Our results show that a system-based change, in which allied health staff work at their maximum level of licensure, can significantly improve the rate of osteoporosis screening with minimal involvement of the primary care provider. In our study, appointment secretaries identified patients due for osteoporosis screening through a population-based informatics system (PRECARES). The identified patients in the intervention group were then sent one letter requesting that they call to set up a DEXA scan. Three months after the letters were sent, the rate of osteoporosis screening was significantly improved in the intervention group compared with that in the control group. In the intervention group, 25% of the patients who received the letter responded and completed osteoporosis screening. In a prior study on breast cancer screening at Mayo Clinic, the percentage improvement with use of two reminder letters was greater than that observed in this study using only one letter.8
Therefore, more than one reminder letter for a preventive service may have an added benefit at a population level.
For the 44 patients who had their first DEXA scan as a result of the intervention, 82% received a diagnosis of osteopenia or osteoporosis. Review of their charts showed that most of these patients received appropriate treatment for low bone density. Among patients who had a repeat DEXA scan as a result of the intervention, very few (16%) had worsening of their bone density. This finding is consistent with those of a prior study showing that for healthy women aged 65 years and older, a repeat DEXA scan adds little value to initial bone mineral density measurement.9
However, in 36% of the patients in our study, repeat DEXA did result in the addition of calcium and vitamin D supplementation and/or the addition of a bisphosphonate.
The combination of short, 15 to 20 min primary care visits and an expanding list of clinical recommendations leads to significant pressure on the provider to address preventive care while also attempting to manage chronic diseases and acute needs.7
Therefore, population-based systems that can accurately identify the preventive needs of patients have considerable potential. If accurate and easy-to-use systems are available, allied health staff can provide timely reminders to patients due for preventive services, and protocols can enable them to order the tests on behalf of the primary care provider.10
Without PRECARES, population management would not be possible in our practice. The appointment staff would have to review the electronic medical record for all of the 5259 women patients aged 65 years and older in our practice to determine who had already completed osteoporosis screening and who was eligible for screening. Although it was still substantial, the effort needed to review the records of 772 patients to determine if they truly were eligible for screening was much less than it would have been for 5259 patients. For our study, our two appointment secretaries required less than 5 days to review the records and determine which patients were eligible for screening. We have now enhanced our population management system to further automate some of the prior manual processes.
A limitation of our study is the small number of patients who underwent initial osteoporosis screening. However, we were encouraged that among the patients who had their first DEXA scan, the intervention enabled us to identify a large percentage of patients who had osteopenia or osteoporosis and to begin appropriate treatment.
By developing information systems that serve the needs of patients who have not been seen in the office or who will not need a visit in the near future, we can ensure that their preventive care needs continue to be addressed. Information systems must be developed to support the workflow of the primary care practice and enable physicians to provide care for their population of patients. Population-based surveillance and delivery systems have the most promise to allow care for many patients who otherwise might not be receiving services.

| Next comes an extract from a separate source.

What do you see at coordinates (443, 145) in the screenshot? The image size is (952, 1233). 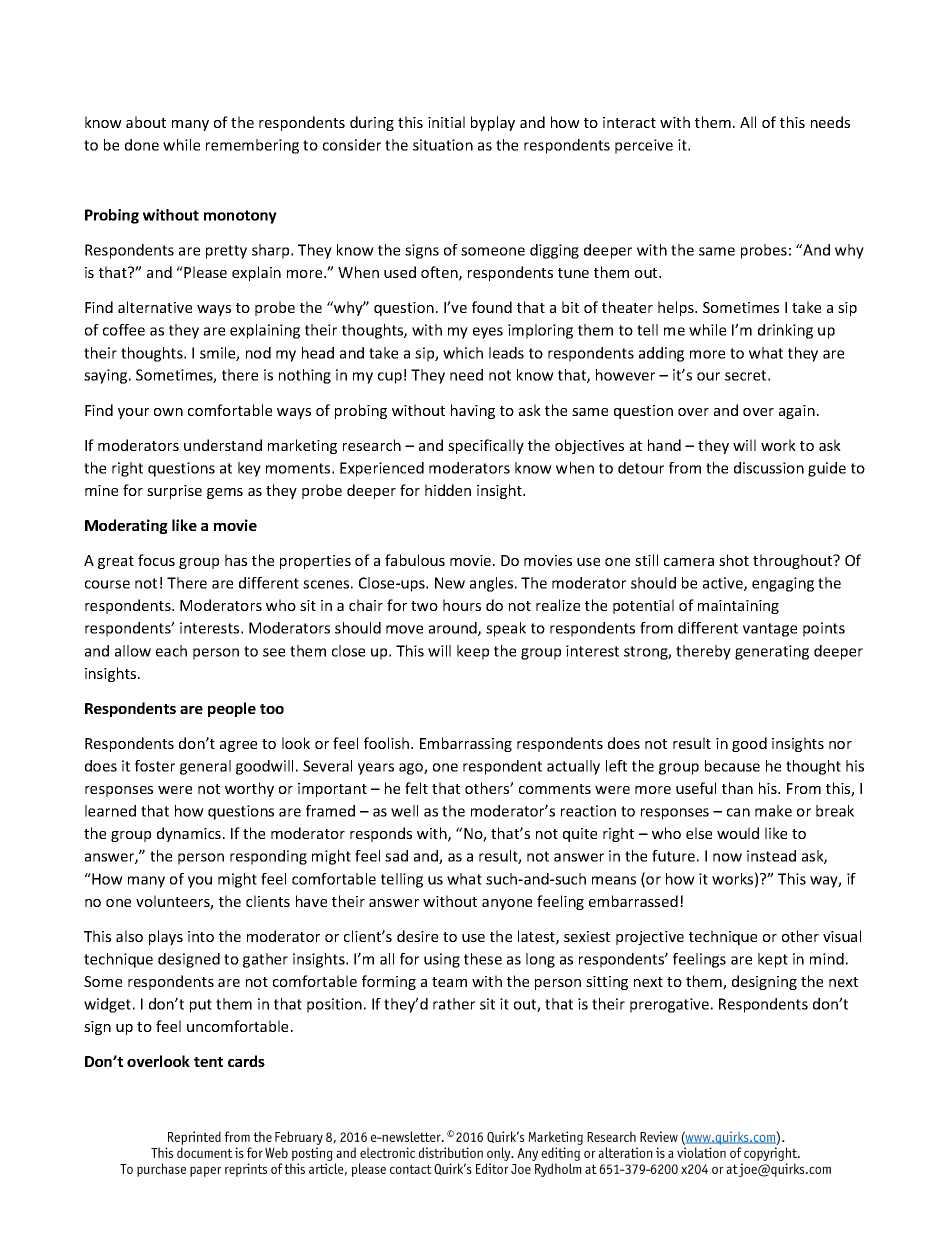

As seen in our control group, many patients currently depend on receiving preventive services only through face-to-face contact with a provider. However, if patients have confidence that primary care practices have available the information systems and processes to address their needs for future preventive services, they might not request unnecessary visits to receive those services. If preventive services are being addressed by allied health staff using information systems, this will allow physicians more time to focus on acute care issues and chronic disease management. This holds especially true as we face a crisis in healthcare, with a future shortage of primary care physicians.12
Within our organization, the demonstrable early successes we had with breast cancer screening, osteoporosis screening, and population management of patients with diabetes mellitus helped us to convince our institutional leadership to invest further in the development of population management systems. We now also have dedicated staff in our appointment office to proactively manage not only our division's patient population, but also those of family medicine and pediatrics. Future reports will describe the ongoing initiatives we have for the management of diabetes mellitus and other conditions at a population level for all of our primary care patients.